Lucas remained dissatisfied with the final cut of the cantina scene, and beginning with Lucasfilm's release of the Special Edition of Star Wars in 1997, made a number of changes to it. He adjusted the confrontation between Han Solo and Greedo, to portray Greedo firing at Han first. This change was repeatedly further altered and has proved one of the most controversial among Star Wars fans, giving rise to the popular slogan "Han shot first" in protest of it. For the 2004 DVD, the opening sequence of the cantina scene was modified to replace some practical creatures with completely new computer-generated aliens. This includes, for example, a sinister werewolf-like creature, which was replaced by a pipe-smoking reptile.

===Music===
Throughout the cantina scenes in Star Wars, there is constant background music played by an alien band. This diegetic music was composed for the film by John Williams, and consisted of two pieces written for trumpet, three saxophones, clarinet, Rhodes piano and percussion, along with steelpan and synthesizer. George Lucas briefed Williams to imagine "several creatures in a future century finding some 1930s Benny Goodman swing band music ... and how they might attempt to interpret it". Williams combined traditional jazz instruments with instruments associated with Afro-Caribbean music in order to create a sound that was "both alien and yet familiar at the same time."

==Spin-off merchandise==
===Toys===
In 1978, the toy manufacturer Kenner Products released a Cantina Adventure Set as part of its range of Star Wars action figures. The playset consisted of a miniature plastic bar with a cardboard backdrop depicting various cantina creatures and an Imperial stormtrooper. A second version of the playset was brought to market in 1979, named the Creature Cantina Action Playset.

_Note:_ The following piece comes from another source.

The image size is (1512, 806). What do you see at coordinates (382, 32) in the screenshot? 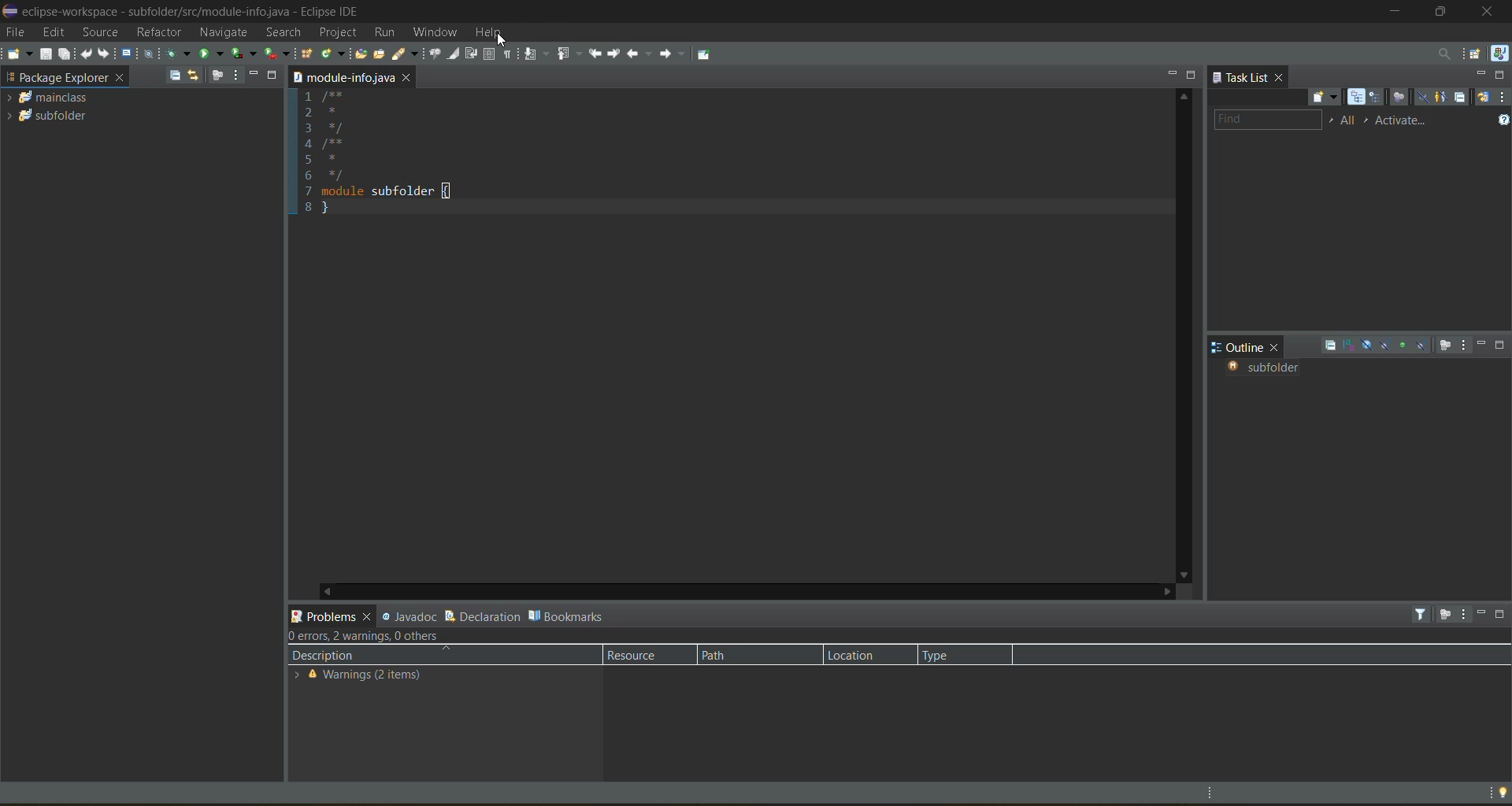
I see `run` at bounding box center [382, 32].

In September 2020, LEGO Released a Master Builder Series (MBS) Mos Eisley Cantina (set number: 75290). It featured 3,187 pieces, 21 Minifigures and cost USD/EUR 349.99.

===Music releases===
The first piece of music from the Cantina scene was released in 1977 on the Star Wars Original Motion Picture Soundtrack, entitled simply "Cantina Band". Later CD re-releases of the soundtrack album included the second piece, which was titled "Cantina Band #2". The first "Cantina Band" number has since been retitled "Mad About Me".

That same year, the record producer Meco released a space disco version of the Star Wars title theme and "Cantina Band" on his single "Star Wars Theme/Cantina Band". Since then, numerous popular cover versions and parodies have been released which feature the "Cantina Band" melody, including "Cantina Band" (1995) by the rock band Ash, as the B-side of their single "Girl from Mars"; "Digga Digga Doo" (2004) by the Asylum Street Spankers, from their 2004 album Mercurial;
and "Cantina" (2007) by Aurelio Voltaire from his album Ooky Spooky; A bluegrass version of the theme is heard during the bar scene in the 2011 film Paul, recorded by Syd Masters and The Swing Riders.

==Legacy==
In 1979, the cantina was the setting of a drunk driving PSA produced by the U.S. Department of Transportation's National Highway and Safety Administration. In the PSA, Muftak's friends help him stagger out of the cantina and the message "Friends Don't Let Friends Drive Drunk" is shown.

In 2010, clothing company Adidas created a FIFA World Cup advertisement featuring electronic music duo Daft Punk, Snoop Dogg, David Beckham, and others inserted into a reimagined version of the 1977 scene. The ad won a Golden Pencil award at the 2011 One Show Interactive.